‘She is next door with our friends, isn’t she? All right; let’s be off, quick!’

And he took the painter with him, telling him all manner of strange stories of that creature Mathilde.

‘But you used to say that she was frightful,’ said Claude, laughing.

Jory made a careless gesture. Frightful? No, he had not gone as far as that. Besides, there might be something attractive about a woman even though she had a plain face. Then he expressed his surprise at seeing Claude in Paris, and, when he had been fully posted, and learned that the painter meant to remain there for good, he all at once exclaimed:

‘Listen, I am going to take you with me. You must come to lunch with me at Irma’s.’

The painter, taken aback, refused energetically, and gave as a reason that he wasn’t even wearing a frock-coat.

‘What does that matter?

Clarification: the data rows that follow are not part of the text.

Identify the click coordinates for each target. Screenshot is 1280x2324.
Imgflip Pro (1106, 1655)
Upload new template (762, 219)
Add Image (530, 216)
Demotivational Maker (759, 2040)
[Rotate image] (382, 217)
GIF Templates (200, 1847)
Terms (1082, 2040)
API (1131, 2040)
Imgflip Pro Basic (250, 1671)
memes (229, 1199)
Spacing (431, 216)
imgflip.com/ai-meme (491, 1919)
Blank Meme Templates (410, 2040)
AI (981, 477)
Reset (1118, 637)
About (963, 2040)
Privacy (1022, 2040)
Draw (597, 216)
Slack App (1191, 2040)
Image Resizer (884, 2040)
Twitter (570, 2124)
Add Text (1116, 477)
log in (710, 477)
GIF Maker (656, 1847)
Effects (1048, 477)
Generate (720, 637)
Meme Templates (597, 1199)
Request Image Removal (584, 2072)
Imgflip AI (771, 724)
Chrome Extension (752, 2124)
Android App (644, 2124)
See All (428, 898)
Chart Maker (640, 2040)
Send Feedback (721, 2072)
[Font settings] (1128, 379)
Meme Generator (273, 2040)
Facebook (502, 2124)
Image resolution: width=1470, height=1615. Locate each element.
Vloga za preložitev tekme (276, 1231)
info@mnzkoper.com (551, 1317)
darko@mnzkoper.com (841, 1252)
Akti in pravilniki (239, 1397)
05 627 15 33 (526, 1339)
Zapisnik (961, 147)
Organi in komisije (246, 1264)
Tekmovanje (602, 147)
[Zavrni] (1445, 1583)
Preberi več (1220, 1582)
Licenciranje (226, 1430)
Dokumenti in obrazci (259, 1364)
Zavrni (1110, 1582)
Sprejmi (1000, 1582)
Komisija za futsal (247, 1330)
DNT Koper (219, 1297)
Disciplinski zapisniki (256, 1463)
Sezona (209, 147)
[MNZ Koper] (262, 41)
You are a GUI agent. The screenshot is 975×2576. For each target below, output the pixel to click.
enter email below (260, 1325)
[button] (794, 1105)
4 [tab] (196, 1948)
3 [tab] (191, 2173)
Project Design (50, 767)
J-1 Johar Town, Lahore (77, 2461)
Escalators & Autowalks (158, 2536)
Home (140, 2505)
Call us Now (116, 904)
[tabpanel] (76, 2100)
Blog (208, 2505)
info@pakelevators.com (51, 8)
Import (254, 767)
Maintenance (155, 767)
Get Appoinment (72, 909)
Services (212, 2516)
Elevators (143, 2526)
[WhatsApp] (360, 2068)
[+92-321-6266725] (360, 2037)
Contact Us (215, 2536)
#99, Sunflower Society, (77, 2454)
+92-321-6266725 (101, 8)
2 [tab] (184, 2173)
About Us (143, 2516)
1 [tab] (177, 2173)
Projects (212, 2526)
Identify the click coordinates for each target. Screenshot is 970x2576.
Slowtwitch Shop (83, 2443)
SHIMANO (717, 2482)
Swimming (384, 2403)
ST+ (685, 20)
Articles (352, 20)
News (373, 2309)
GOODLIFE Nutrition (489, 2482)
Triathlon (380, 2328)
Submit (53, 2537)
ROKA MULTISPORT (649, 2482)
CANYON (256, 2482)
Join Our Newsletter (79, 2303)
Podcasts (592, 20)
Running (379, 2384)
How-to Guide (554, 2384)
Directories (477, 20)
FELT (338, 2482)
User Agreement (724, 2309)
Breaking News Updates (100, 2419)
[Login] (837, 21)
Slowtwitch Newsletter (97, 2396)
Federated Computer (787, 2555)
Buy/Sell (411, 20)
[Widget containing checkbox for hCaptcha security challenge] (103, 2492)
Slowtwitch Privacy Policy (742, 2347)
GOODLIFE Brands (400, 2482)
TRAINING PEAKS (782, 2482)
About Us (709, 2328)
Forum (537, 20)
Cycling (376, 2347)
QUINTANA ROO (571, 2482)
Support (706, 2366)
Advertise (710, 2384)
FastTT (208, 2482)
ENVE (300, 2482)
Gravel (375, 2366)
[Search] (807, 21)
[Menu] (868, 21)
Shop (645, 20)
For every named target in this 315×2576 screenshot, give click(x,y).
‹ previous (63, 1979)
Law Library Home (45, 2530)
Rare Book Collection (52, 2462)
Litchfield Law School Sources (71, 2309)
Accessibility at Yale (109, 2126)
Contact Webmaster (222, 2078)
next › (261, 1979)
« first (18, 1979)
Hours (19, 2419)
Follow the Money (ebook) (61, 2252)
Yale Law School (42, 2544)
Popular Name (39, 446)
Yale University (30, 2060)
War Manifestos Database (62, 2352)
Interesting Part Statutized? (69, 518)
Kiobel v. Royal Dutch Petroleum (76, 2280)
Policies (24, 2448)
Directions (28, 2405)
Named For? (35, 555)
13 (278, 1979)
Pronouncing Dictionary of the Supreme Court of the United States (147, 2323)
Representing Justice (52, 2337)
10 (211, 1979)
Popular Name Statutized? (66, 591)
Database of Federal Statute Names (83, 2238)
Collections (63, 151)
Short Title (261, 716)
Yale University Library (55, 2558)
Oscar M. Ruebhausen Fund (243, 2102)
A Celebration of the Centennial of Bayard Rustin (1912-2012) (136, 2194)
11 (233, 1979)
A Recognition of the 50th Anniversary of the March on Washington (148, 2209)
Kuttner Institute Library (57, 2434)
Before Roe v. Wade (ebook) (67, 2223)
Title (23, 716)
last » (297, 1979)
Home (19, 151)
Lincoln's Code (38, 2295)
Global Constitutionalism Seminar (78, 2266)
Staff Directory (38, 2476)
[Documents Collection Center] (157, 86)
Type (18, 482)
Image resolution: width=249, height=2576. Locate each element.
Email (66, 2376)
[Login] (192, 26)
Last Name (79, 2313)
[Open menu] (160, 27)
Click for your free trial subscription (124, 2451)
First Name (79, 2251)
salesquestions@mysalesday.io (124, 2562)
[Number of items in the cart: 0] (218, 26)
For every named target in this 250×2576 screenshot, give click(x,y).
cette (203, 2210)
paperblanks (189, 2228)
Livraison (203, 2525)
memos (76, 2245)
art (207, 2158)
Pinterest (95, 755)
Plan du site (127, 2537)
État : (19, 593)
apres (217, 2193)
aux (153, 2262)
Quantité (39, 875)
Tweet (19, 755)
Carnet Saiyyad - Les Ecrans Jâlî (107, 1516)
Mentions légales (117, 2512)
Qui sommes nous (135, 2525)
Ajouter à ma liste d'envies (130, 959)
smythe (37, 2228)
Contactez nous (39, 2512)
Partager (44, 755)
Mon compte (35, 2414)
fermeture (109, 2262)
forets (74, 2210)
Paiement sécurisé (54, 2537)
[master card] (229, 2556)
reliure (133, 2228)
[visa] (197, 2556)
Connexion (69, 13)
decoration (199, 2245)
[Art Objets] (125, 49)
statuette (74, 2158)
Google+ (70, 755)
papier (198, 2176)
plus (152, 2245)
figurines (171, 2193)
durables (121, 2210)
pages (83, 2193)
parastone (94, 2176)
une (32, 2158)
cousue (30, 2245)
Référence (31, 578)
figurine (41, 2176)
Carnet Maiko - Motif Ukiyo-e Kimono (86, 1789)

On the contrary, it makes it more droll. She’ll be delighted. I believe she has a secret partiality for you. She is always talking about you to us. Come, don’t be a fool. I tell you she expects me this morning, and we shall be received like princes.’

He did not relax his hold on Claude’s arm, and they both continued their way towards the Madeleine, talking all the while. As a rule, Jory kept silent about his many love adventures, just as a drunkard keeps silent about his potations. But that morning he brimmed over with revelations, chaffed himself and owned to all sorts of scandalous things. After all he was delighted with existence, his affairs went apace. His miserly father had certainly cut off the supplies once more, cursing him for obstinately pursuing a scandalous career, but he did not care a rap for that now; he earned between seven and eight thousand francs a year by journalism, in which he was making his way as a gossipy leader writer and art critic. The noisy days of ‘The Drummer,’ the articles at a louis apiece, had been left far behind. He was getting steady, wrote for two widely circulated papers, and although, in his inmost heart he remained a sceptical voluptuary, a worshipper of success at any price, he was acquiring importance, and readers began to look upon his opinions as fiats. Swayed by hereditary meanness, he already invested money every month in petty speculations, which were only known to himself, for never had his vices cost him less than nowadays.

As he and Claude reached the Rue de Moscou, he told the painter that it was there that Irma Bécot now lived. ‘Oh! she is rolling in wealth,’ said he, ‘paying twenty thousand francs a year rent and talking of building a house which would cost half a million.’ Then suddenly pulling up he exclaimed: ‘Come, here we are! In with you, quick!’

But Claude still objected. His wife was waiting for him to lunch; he really couldn’t. And Jory was obliged to ring the bell, and then push him inside the hall, repeating that his excuse would not do; for they would send the valet to the Rue de Douai to tell his wife. A door opened and they found themselves face to face with Irma Bécot, who uttered a cry of surprise as soon as she perceived the painter.